Hexo Deal Good or Bad?
Tilray, has just agreed to purchase Hexo Corp, but like many other cannabis companies, has faced a multitude of obstacles in recent years. The industry has been grappling with regulatory hurdles, oversupply issues, and challenges in accessing traditional banking and capital markets. Additionally, the competitive landscape has become increasingly crowded, with new players entering the market and driving down prices, resulting in margin pressures for cannabis producers.
One of the key reasons behind the concerns about Tilray’s financial health is its mounting losses. The company has reported significant losses in recent quarters, and its debt levels have been on the rise. Tilray’s financial statements have shown negative operating cash flows, and its net income has been consistently in the red. This has raised concerns about the company’s ability to generate sustainable revenue and achieve profitability in the long term.
Tilray’s stock price has also been highly volatile, experiencing significant fluctuations over the past few years. While it has had moments of impressive growth, it has also experienced sharp declines, eroding investor confidence and raising questions about the company’s stability.

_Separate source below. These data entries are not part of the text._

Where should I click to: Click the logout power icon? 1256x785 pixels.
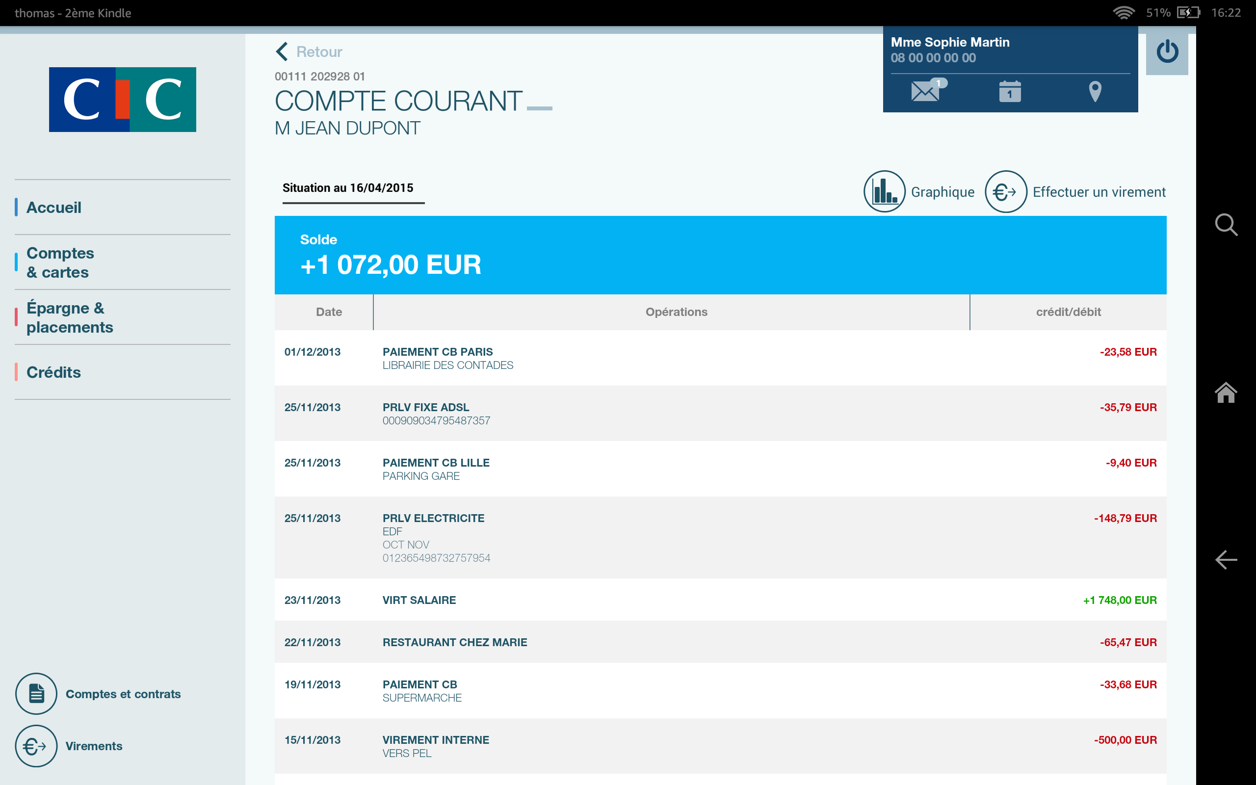[x=1167, y=52]
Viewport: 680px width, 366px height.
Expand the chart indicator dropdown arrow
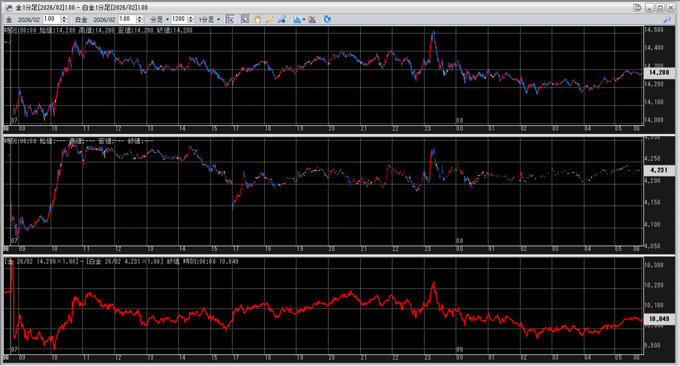(304, 20)
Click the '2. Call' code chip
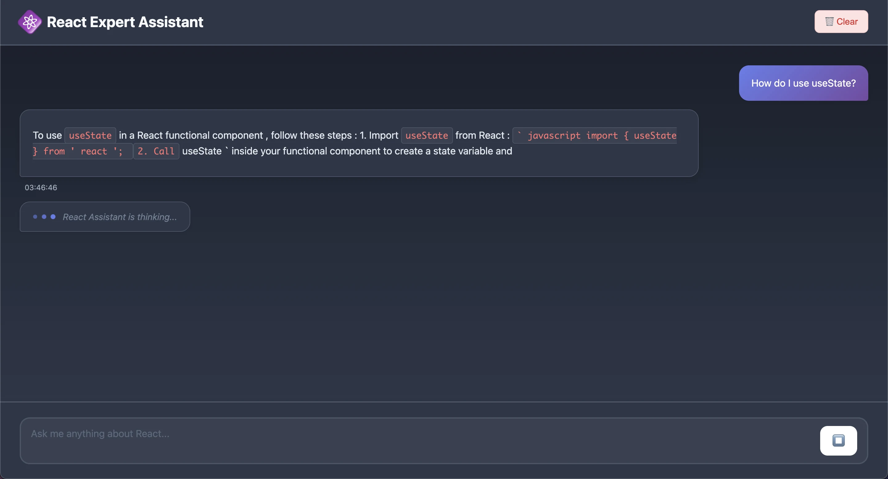Image resolution: width=888 pixels, height=479 pixels. point(156,151)
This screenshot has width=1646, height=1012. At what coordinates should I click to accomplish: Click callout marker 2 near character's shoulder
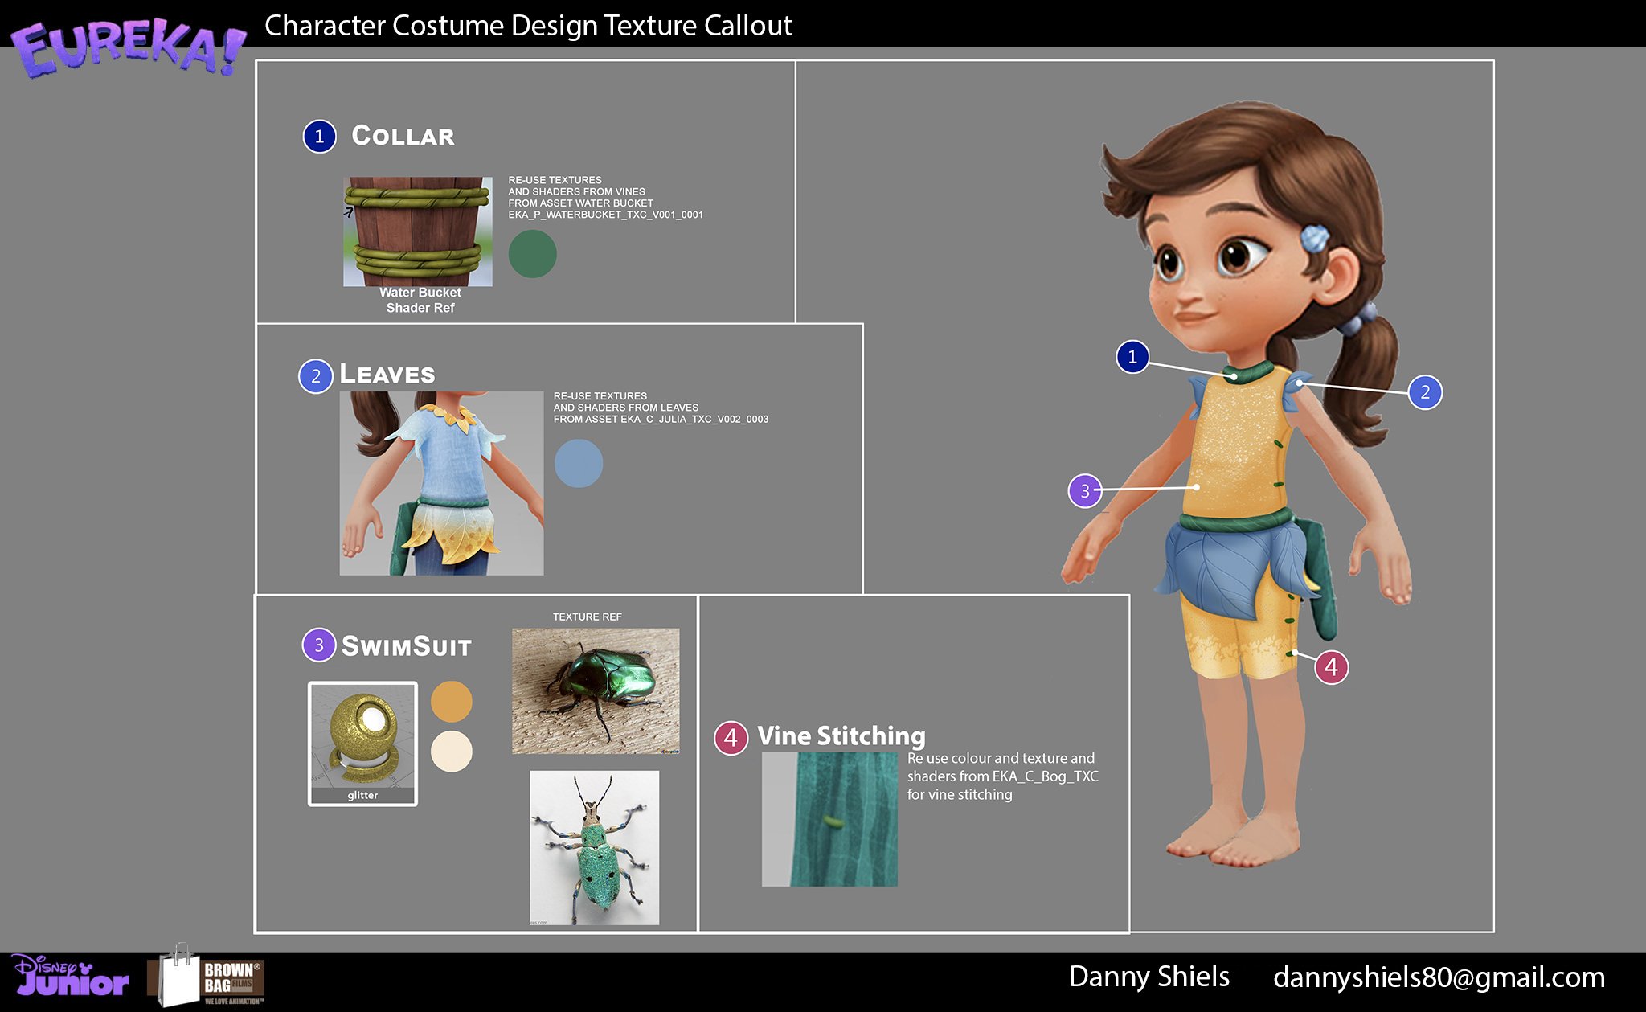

Under the existing background of concern over Tilray’s finances, some analysts argue the purchase of Hexo could impair Tilray further, while others believe it is a positive step for the company to grow market share and cut costs and save on synergies.
TLRY Stock Forecast & Analysis
According to a forecast from 5 analysts, the average target price for Tilray Inc, a cannabis company, is CAD 7.21 over the next 12 months. The average analyst rating for Tilray Inc is Strong Buy. Stock Target Advisor’s own analysis of Tilray Inc is Slightly Bearish, based on 4 positive signals and 5 negative signals. As of the last closing, Tilray Inc’s stock price was CAD 3.73, showing a change of +9.71% over the past week, +11.34% over the past month, and -53.66% over the last year.

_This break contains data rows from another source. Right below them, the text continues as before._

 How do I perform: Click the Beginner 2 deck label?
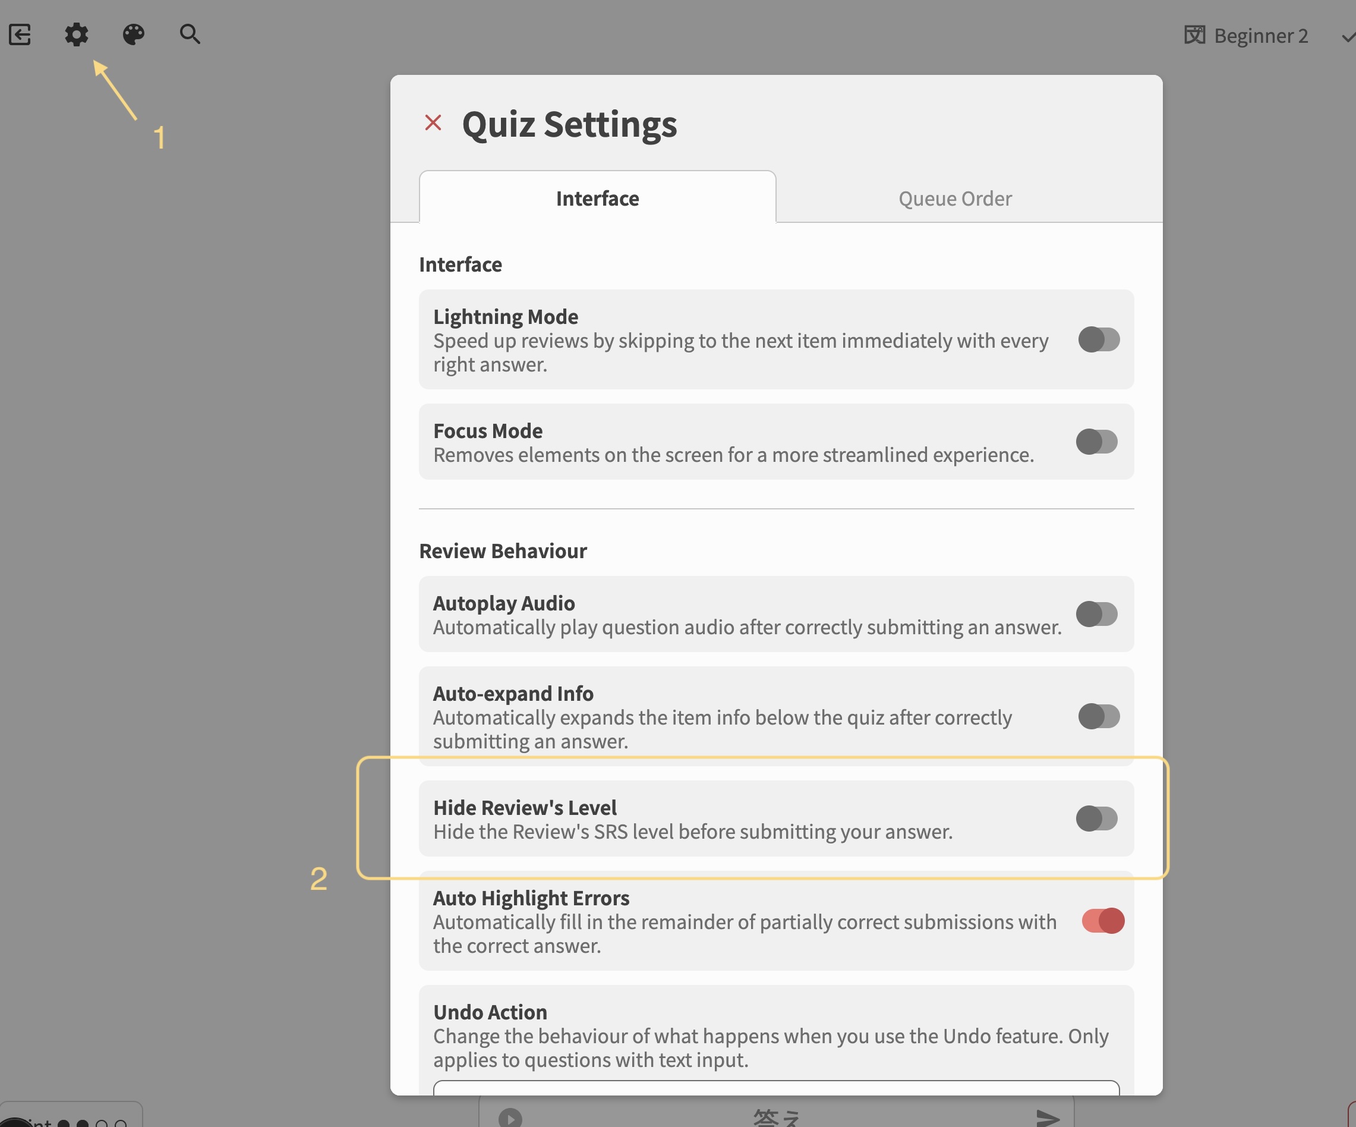tap(1260, 36)
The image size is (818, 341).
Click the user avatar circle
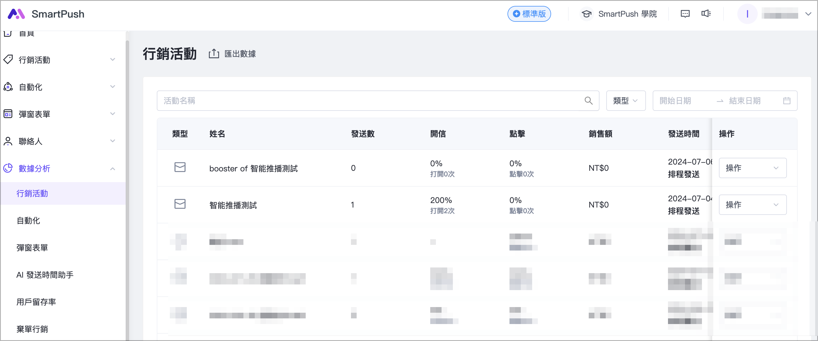pos(747,14)
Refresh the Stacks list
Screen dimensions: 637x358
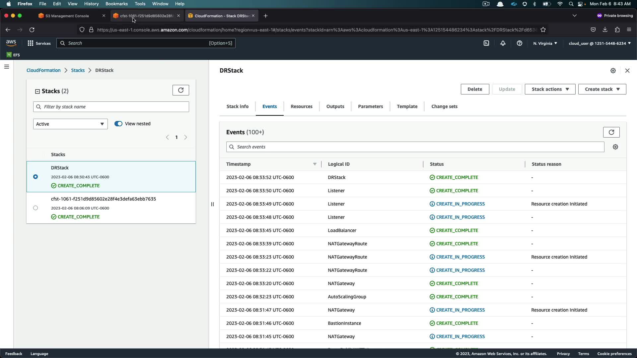tap(181, 90)
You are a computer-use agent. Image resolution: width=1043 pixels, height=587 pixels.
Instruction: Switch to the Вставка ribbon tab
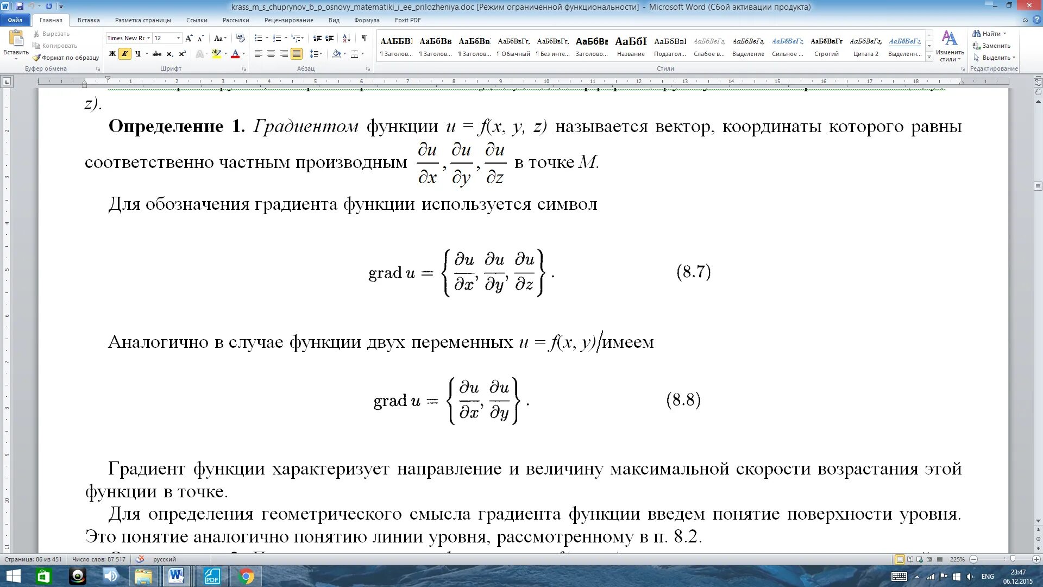(89, 20)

Tilray Brands, Inc. (TLRY) has reported a quarterly loss of $0.04 per share, which was better than theConsensus Estimate of a loss of $0.05 per share. However, this is a decrease compared to earnings of $0.04 per share in the same quarter last year. These figures are adjusted for non-recurring items.
This quarterly report represents an earnings surprise of 20%, as the company exceeded expectations. However, in the previous quarter, it was expected that Tilray would post a loss of $0.05 per share, but it actually reported a loss of $0.06, resulting in a negative surprise of -20%.
Over the past four quarters, Tilray has only surpassed consensus EPS estimates once, indicating inconsistent performance.
In terms of revenue, Tilray reported $145.59 million for the quarter ended February 2023, falling short of the Analyst Consensus Estimate by 2.72%. This is a decrease compared to revenues of $151.87 million in the same quarter last year. Similar to earnings, Tilray has only exceeded consensus revenue estimates once in the past four quarters.